WORK ORDER:
Would you please retype, exactly, the lines of the listing below between the line with "Strategy PC Games (277, 2388)" and the line with "YouTube Channel (161, 10)", inclusive?

RECORD EXTRACTS:
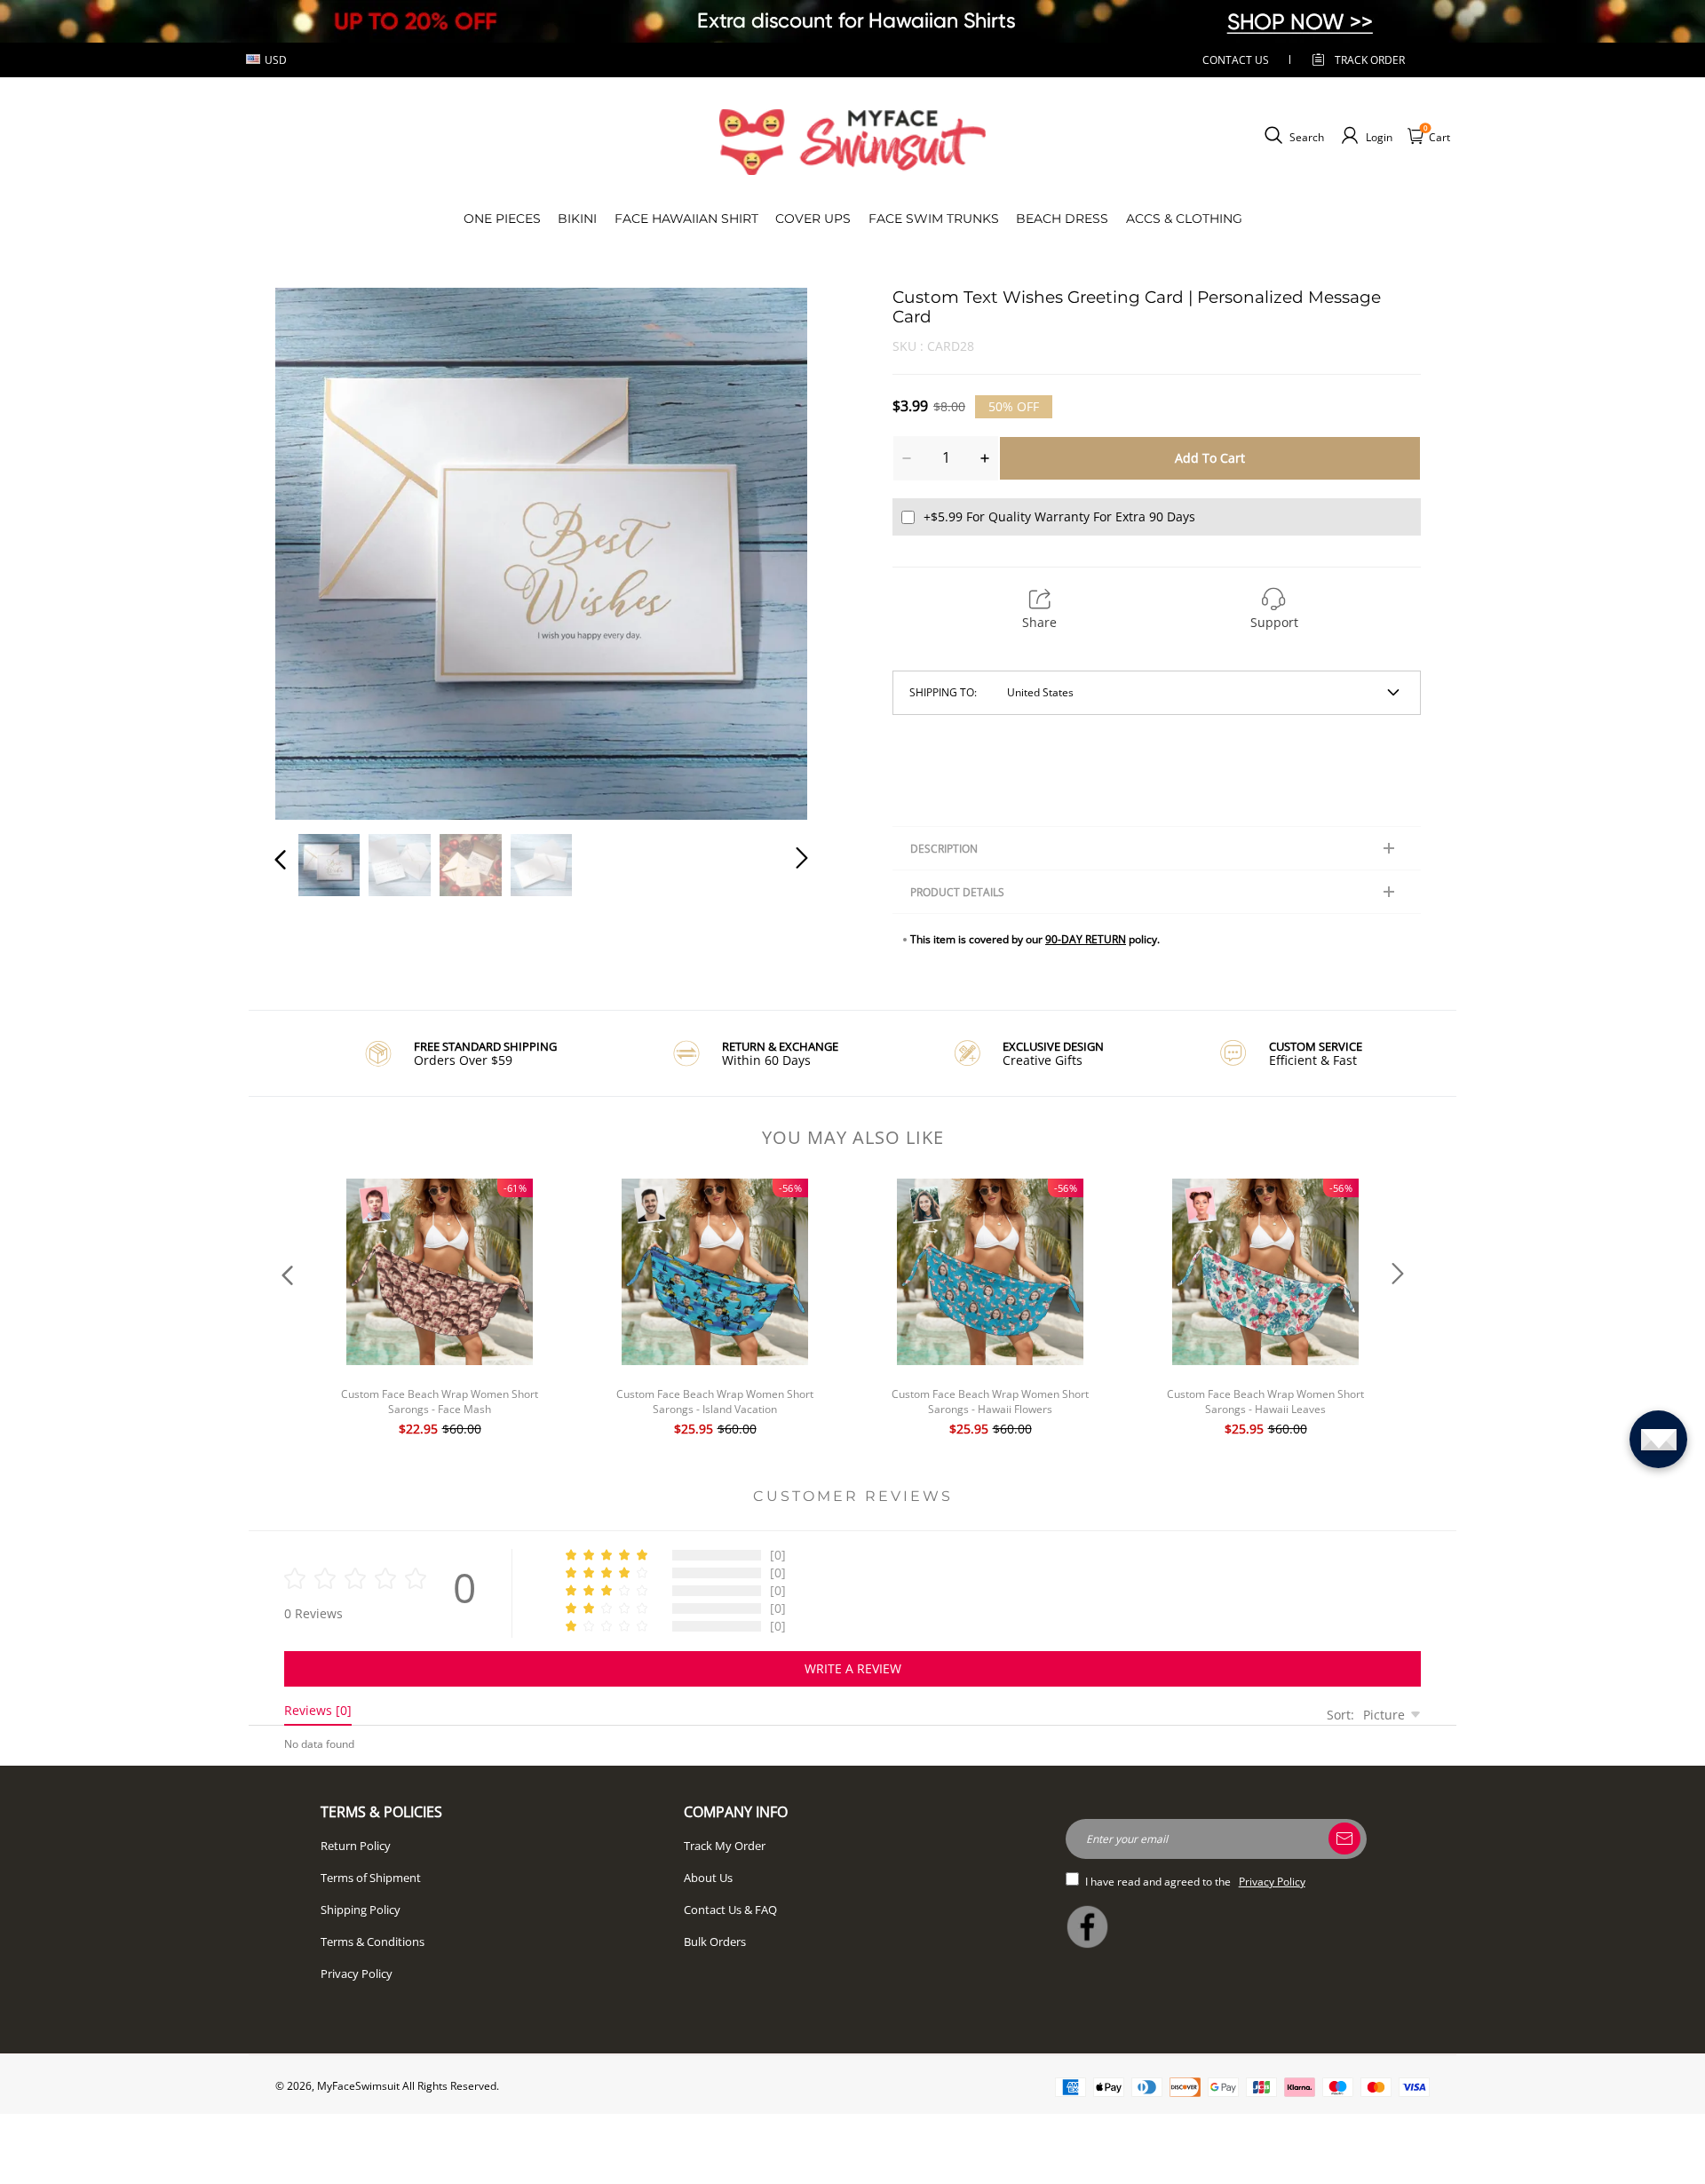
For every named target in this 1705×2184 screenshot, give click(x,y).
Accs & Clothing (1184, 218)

--

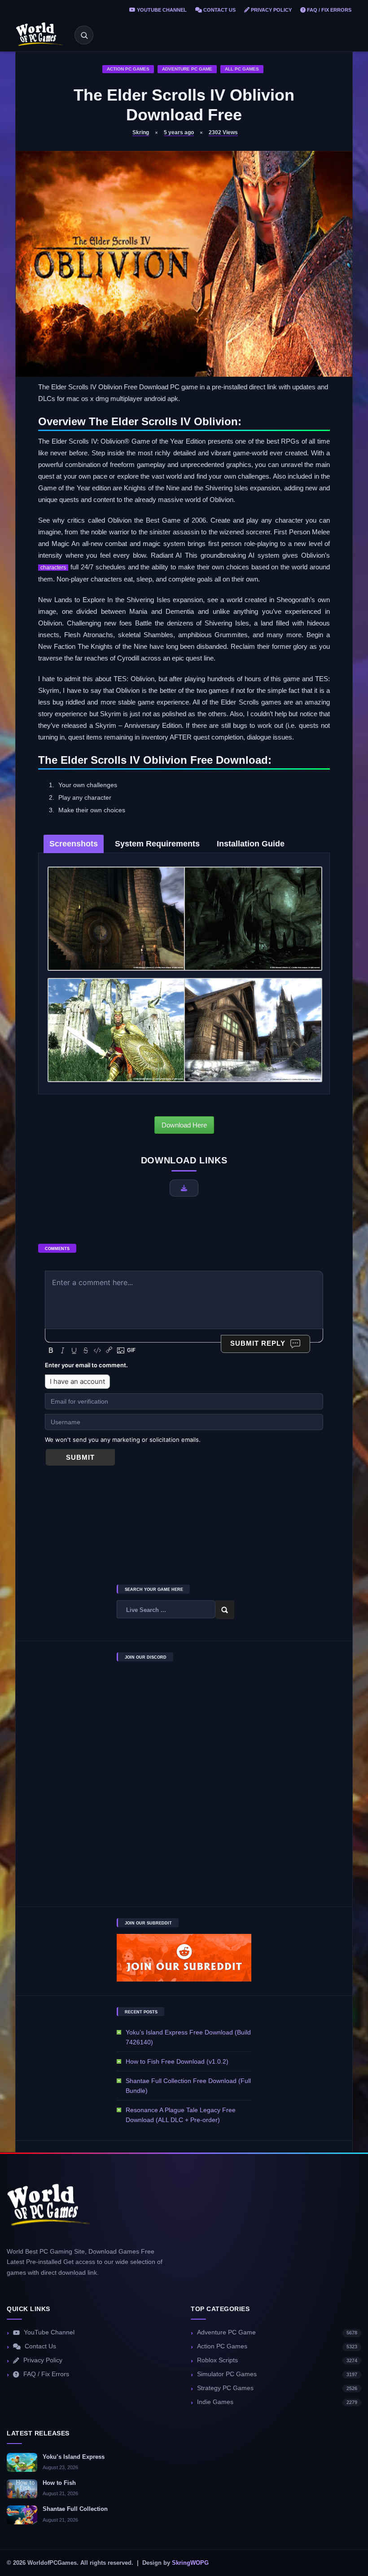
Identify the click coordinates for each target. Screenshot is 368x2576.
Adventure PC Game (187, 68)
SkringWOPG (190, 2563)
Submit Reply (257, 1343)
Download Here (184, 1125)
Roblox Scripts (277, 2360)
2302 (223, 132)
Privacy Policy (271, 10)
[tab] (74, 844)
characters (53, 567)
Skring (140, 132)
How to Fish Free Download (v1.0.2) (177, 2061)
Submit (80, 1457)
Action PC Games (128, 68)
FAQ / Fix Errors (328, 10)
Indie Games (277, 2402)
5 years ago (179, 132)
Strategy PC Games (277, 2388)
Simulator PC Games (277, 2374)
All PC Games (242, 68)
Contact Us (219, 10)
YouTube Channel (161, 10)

OUTPUT:
Strategy PC Games (277, 2388)
Simulator PC Games (277, 2374)
All PC Games (242, 68)
Contact Us (219, 10)
YouTube Channel (161, 10)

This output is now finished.